In caso di mancata previsione da parte della contrattazione collettiva, i casi di utilizzo del contratto di lavoro intermittente sono individuati con decreto del Ministro del Lavoro e delle politiche sociali. È possibile ricorrere al lavoro a chiamata, nel silenzio del CCNL, solo per le esigenze dettate dal Regio Decreto n. 2657/1923 che siano di carattere discontinuo o intermittente.

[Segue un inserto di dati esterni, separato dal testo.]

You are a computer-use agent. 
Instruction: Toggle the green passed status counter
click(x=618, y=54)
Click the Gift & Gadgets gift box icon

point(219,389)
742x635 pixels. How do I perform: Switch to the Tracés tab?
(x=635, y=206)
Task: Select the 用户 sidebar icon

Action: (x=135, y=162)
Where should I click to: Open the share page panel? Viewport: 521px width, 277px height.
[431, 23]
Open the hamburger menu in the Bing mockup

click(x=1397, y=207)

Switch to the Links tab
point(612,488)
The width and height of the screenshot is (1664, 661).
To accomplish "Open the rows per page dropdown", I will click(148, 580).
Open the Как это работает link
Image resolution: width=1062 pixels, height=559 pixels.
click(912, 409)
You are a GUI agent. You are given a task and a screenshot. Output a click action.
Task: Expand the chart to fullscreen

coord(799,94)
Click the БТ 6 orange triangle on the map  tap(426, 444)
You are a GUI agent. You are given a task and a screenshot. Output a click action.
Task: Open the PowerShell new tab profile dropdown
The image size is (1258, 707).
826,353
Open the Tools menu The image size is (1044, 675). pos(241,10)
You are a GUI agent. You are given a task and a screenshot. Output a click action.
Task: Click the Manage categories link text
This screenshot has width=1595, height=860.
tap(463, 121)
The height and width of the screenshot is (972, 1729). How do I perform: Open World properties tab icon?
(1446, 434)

Il contratto di lavoro a chiamata
FORME E CONTENUTI:
• forma scritta;
• indicazione della durata a tempo determinato o indeterminato del contratto;
• luogo della prestazione;
• il trattamento economico e normativo riconosciuto al lavoratore;
• forme e modalità con le quali il datore di lavoro è autorizzato a richiedere la prestazione lavorativa;
• la rilevazione delle presenze;
• le modalità e i tempi di pagamento della retribuzione e dell’eventuale indennità di disponibilità;
• le misure di sicurezza adottate nell’ambiente lavorativo;
CONDIZIONI E PRECISAZIONI:
• è possibile solo per periodi predeterminati nell’arco della settimana, del mese o dell’anno;
• solo con soggetti di età inferiore a 24 anni (in questo caso le prestazioni a chiamata devono concludersi entro il compimento del 25esimo anno di età) o superiore a 55 anni, anche pensionati;
• ammesso tra le stesse parti per un periodo complessivamente non superiore a 400 giornate nell’arco di 3 anni solari (superato tale limite il contratto si trasforma a tempo indeterminato);
• il rapporto di lavoro non può essere a tempo parziale;
• può essere stipulato con o senza indennità di disponibilità: nel primo caso (art. 16 d.lgs. 81/2015), a fronte della garanzia che il lavoratore offre al datore di lavoro di rispondere alle chiamate, quest’ultimo gli corrisponderà l’indennità di disponibilità, comunque divisibile in quote orarie, stabilita dal CCNL di appartenenza o, in mancanza dal Decreto del Ministero del Lavoro; nel secondo caso, il lavoratore non è obbligato a rispondere alla chiamata con la conseguenza che, durante i periodi di inattività, non ha diritto a ricevere alcun trattamento economico e normativo;
• il trattamento economico, pro quota oraria, normativo e previdenziale è quello fissato dal CCNL ed è proporzionato in ragione dell’effettiva prestazione lavorativa eseguita; non può essere inferiore a quello riconosciuto ad un lavoratore di pari livello;
• il lavoratore è conteggiato nella forza lavoro aziendale in proporzione all’orario effettivamente svolto nel semestre;
Comunicazione obbligatoria al centro per l’impiego il giorno prima dell’inizio del contratto (a cura del consulente)
Comunicazione telematica
In occasione dell’inizio di ogni chiamata, anche lo stesso giorno e senza la necessità di indicare l’orario di lavoro, o di un ciclo integrato di prestazioni di durata non superiore a 30 gg sussiste l’obbligo di comunicazione amministrativa attraverso:
• Il servizio informatico tramite il sito Cliclavoro: l’azienda si dovrà preventivamente registrare sul sito di Cliclavoro e inviare la richiesta di accreditamento a “Servizi Lavoro,” selezionando “Gestione Intermittenti”. (solo per le aziende registrate a Cliclavoro, abilitate all’utilizzo del lavoro intermittente e limitatamente a prestazioni da rendersi non oltre le 12 ore dalla comunicazione è prevista la possibilità di invio tramite SMS che deve contenere almeno il codice fiscale del lavoratore; il numero al quale inviare la comunicazione è 3399942256);
• Via email:  scaricare e compilare il MODELLO UNI_INTERMITTENTI (link: https://www.cliclavoro.gov.it/Aziende/Adempimenti/Documents/UNI_Intermittenti_giugno2015.pdf); generare il file xml cliccando sul bottone presente sul modulo e inviarlo a Questo indirizzo email è protetto dagli spambots. È necessario abilitare JavaScript per vederlo.;
• Tramite l’APP Lavoro Intermittente: dopo avere effettuato il login, occorre inserire nella sezione “Invia nuova comunicazione” il codice fiscale del lavoratore, le date di inizio e di fine della prestazione e il codice della comunicazione obbligatoria.